Perhaps it was within easy reach and eyeshot in her closet. It probably had a hanger of its own, whereas the other garments had to settle for being stacked one on top of the other. Increased visibility and accessibility could’ve been responsible for her habitually choosing that outfit over the others. I can only surmise since I never took much interest in how her clothes were arranged. Maybe the simple, comfortable pants suit with the elastic waistband had her transfixed. Or was it the vibrant mix of colors in the blouse? Was it the ease of putting it on and taking it off, or was it the outfit’s easy wash and wearability? These distinct features could’ve made that outfit more appealing and irresistible in her eyes and, therefore, more favored.

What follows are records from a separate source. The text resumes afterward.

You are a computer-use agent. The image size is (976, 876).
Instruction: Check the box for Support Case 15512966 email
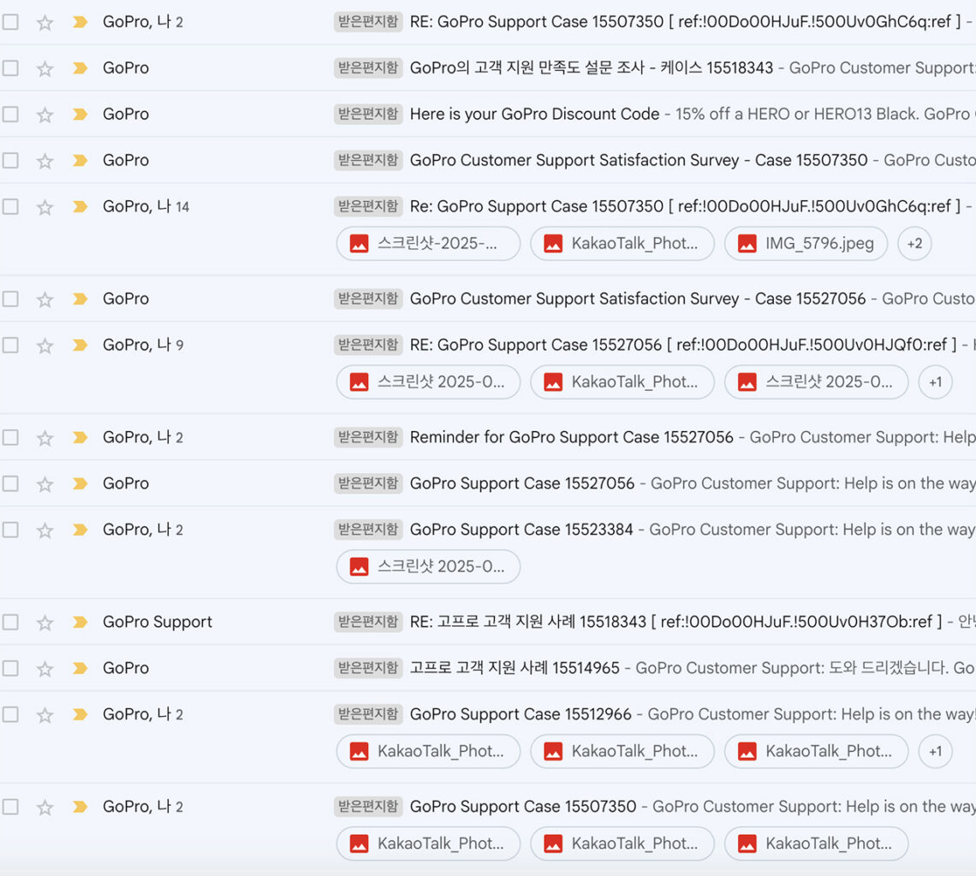(x=10, y=714)
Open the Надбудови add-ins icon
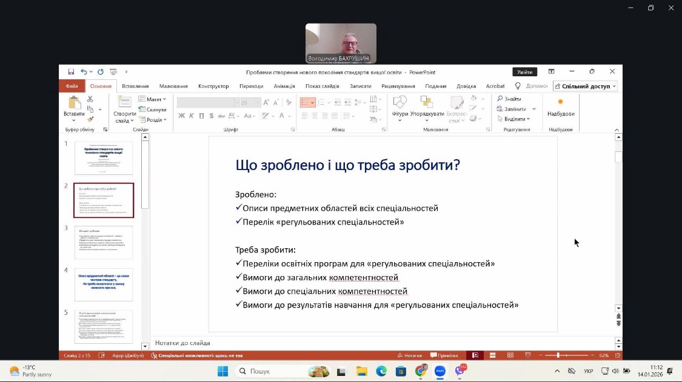Image resolution: width=682 pixels, height=382 pixels. [x=560, y=106]
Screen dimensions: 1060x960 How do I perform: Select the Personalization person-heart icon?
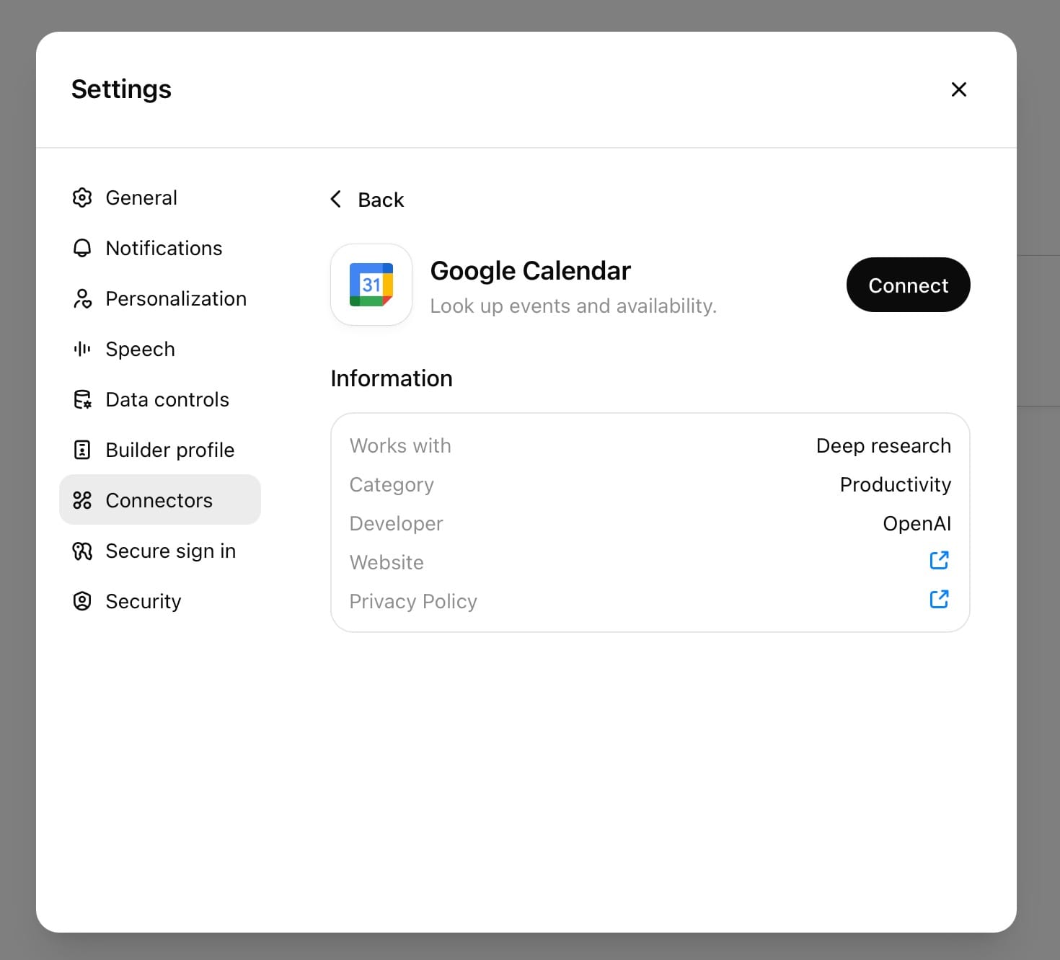(82, 298)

While such explanations may well be credible, I suspect Mother’s obsession with that outfit was more deep-seated, rooted in some issues from her past. She grew up in the Depression—an insecure time when food and clothing were scarce. When she was a young bride and mother, World War II brought even more insecurities. Perhaps that outfit was her trusty garment, her good old faithful, providing her with a sense of security. Other than my armchair analysis of the situation, what other reasons can account for that outfit appearing on her body with such frequency?
The circumstances in Mother’s life drastically improved in the 70s and 80s. Yet that outfit starred in most photographs taken of her over the years and became her favorite whenever she grocery shopped or attended a family function like her granddaughter’s wedding or her 50th wedding anniversary.
I despised the love affair between Mother and her outfit. Over the years, I harbored resentment towards it for always being present as if it were a human being who’d done me wrong. Left to me, I would’ve put it in a garbage bag and carted it to the nearest Salvation Army, but I dared not for fear of the repercussions of doing so.
Fast forward 20 years and now, like her, I have a favorite outfit—a comfortable pair of khaki-colored jeans and a multi-colored sweater. It’s my go-to outfit and occupies a prominent place among my clothes on a hanger all its own. That outfit and I have moved seven times, and I refuse to get rid of it.
“Never!” I tell my husband who insists the outfit is annoyingly outdated. “As long as I’m alive, it’ll never be relegated to the rubbish heap. NEVER!”
I walk away from our little tussle, shake my head, and smile. The irony doesn’t escape me.